>>>>>

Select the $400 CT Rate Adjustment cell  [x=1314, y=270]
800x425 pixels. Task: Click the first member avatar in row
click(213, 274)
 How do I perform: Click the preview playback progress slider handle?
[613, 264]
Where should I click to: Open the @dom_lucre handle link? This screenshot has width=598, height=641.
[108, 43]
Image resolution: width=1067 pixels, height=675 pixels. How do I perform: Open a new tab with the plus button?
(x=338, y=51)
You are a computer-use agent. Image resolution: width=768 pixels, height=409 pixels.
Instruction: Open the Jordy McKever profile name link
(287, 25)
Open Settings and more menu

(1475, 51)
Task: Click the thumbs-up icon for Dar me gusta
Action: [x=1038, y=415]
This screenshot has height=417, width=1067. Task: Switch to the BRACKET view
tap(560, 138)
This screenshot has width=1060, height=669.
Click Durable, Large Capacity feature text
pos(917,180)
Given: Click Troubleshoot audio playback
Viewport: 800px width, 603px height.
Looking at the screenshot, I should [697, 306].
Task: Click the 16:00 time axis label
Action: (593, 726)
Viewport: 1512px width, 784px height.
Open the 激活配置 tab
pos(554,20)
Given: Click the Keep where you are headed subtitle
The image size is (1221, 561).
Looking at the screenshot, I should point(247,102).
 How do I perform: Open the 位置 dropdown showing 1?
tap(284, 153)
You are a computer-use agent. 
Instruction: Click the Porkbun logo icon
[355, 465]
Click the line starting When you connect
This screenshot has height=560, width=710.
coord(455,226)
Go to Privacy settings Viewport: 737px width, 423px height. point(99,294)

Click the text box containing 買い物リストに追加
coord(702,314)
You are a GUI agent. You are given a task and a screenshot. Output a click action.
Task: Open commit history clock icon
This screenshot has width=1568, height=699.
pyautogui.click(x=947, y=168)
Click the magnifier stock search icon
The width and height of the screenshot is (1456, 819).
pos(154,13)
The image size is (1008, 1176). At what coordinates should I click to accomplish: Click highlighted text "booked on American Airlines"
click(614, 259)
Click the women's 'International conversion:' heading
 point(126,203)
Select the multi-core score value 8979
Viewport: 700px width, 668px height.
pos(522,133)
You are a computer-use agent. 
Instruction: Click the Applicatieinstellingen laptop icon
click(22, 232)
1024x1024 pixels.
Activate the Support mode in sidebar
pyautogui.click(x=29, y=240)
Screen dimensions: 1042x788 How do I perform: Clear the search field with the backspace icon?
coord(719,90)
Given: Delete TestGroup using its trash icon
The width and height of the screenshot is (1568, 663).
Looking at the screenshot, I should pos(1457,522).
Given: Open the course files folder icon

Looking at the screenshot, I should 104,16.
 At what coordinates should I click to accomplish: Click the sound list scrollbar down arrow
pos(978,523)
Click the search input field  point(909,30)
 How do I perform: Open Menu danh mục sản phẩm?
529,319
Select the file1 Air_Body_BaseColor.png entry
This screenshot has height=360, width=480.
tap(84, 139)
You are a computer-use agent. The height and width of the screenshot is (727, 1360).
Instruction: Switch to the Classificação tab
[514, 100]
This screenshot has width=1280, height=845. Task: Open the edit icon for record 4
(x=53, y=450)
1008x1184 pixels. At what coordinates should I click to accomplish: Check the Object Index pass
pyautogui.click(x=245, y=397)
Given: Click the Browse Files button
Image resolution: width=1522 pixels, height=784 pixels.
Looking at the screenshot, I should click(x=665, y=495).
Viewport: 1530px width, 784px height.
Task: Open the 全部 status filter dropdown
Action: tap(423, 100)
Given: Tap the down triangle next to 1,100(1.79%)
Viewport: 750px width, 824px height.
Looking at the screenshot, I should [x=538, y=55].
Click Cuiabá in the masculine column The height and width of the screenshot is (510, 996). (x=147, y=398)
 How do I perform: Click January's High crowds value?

<<<<<

> Work instructions: Nothing in the entries should be skipped. Output them all exactly.

> Written response:
Select the $400 CT Rate Adjustment cell  [x=1314, y=270]
800x425 pixels. Task: Click the first member avatar in row
click(213, 274)
 How do I perform: Click the preview playback progress slider handle?
[613, 264]
Where should I click to: Open the @dom_lucre handle link? This screenshot has width=598, height=641.
[108, 43]
Image resolution: width=1067 pixels, height=675 pixels. How do I perform: Open a new tab with the plus button?
(x=338, y=51)
You are a computer-use agent. Image resolution: width=768 pixels, height=409 pixels.
Instruction: Open the Jordy McKever profile name link
(287, 25)
Open Settings and more menu

(1475, 51)
Task: Click the thumbs-up icon for Dar me gusta
Action: [x=1038, y=415]
This screenshot has height=417, width=1067. Task: Switch to the BRACKET view
tap(560, 138)
This screenshot has width=1060, height=669.
Click Durable, Large Capacity feature text
pos(917,180)
Given: Click Troubleshoot audio playback
Viewport: 800px width, 603px height.
Looking at the screenshot, I should [697, 306].
Task: Click the 16:00 time axis label
Action: (593, 726)
Viewport: 1512px width, 784px height.
Open the 激活配置 tab
pos(554,20)
Given: Click the Keep where you are headed subtitle
The image size is (1221, 561).
Looking at the screenshot, I should point(247,102).
 How do I perform: Open the 位置 dropdown showing 1?
tap(284, 153)
You are a computer-use agent. 
Instruction: Click the Porkbun logo icon
[355, 465]
Click the line starting When you connect
This screenshot has height=560, width=710.
coord(455,226)
Go to Privacy settings Viewport: 737px width, 423px height. point(99,294)

Click the text box containing 買い物リストに追加
coord(702,314)
You are a GUI agent. You are given a task and a screenshot. Output a click action.
Task: Open commit history clock icon
This screenshot has width=1568, height=699.
pyautogui.click(x=947, y=168)
Click the magnifier stock search icon
The width and height of the screenshot is (1456, 819).
pos(154,13)
The image size is (1008, 1176). At what coordinates should I click to accomplish: Click highlighted text "booked on American Airlines"
click(614, 259)
Click the women's 'International conversion:' heading
 point(126,203)
Select the multi-core score value 8979
Viewport: 700px width, 668px height.
pos(522,133)
You are a computer-use agent. 
Instruction: Click the Applicatieinstellingen laptop icon
click(22, 232)
1024x1024 pixels.
Activate the Support mode in sidebar
pyautogui.click(x=29, y=240)
Screen dimensions: 1042x788 How do I perform: Clear the search field with the backspace icon?
coord(719,90)
Given: Delete TestGroup using its trash icon
The width and height of the screenshot is (1568, 663).
Looking at the screenshot, I should pos(1457,522).
Given: Open the course files folder icon

Looking at the screenshot, I should 104,16.
 At what coordinates should I click to accomplish: Click the sound list scrollbar down arrow
pos(978,523)
Click the search input field  point(909,30)
 How do I perform: Open Menu danh mục sản phẩm?
529,319
Select the file1 Air_Body_BaseColor.png entry
This screenshot has height=360, width=480.
tap(84, 139)
You are a computer-use agent. The height and width of the screenshot is (727, 1360).
Instruction: Switch to the Classificação tab
[514, 100]
This screenshot has width=1280, height=845. Task: Open the edit icon for record 4
(x=53, y=450)
1008x1184 pixels. At what coordinates should I click to accomplish: Check the Object Index pass
pyautogui.click(x=245, y=397)
Given: Click the Browse Files button
Image resolution: width=1522 pixels, height=784 pixels.
Looking at the screenshot, I should click(x=665, y=495).
Viewport: 1530px width, 784px height.
Task: Open the 全部 status filter dropdown
Action: tap(423, 100)
Given: Tap the down triangle next to 1,100(1.79%)
Viewport: 750px width, 824px height.
Looking at the screenshot, I should [x=538, y=55].
Click Cuiabá in the masculine column The height and width of the screenshot is (510, 996). (x=147, y=398)
 How do I perform: Click January's High crowds value?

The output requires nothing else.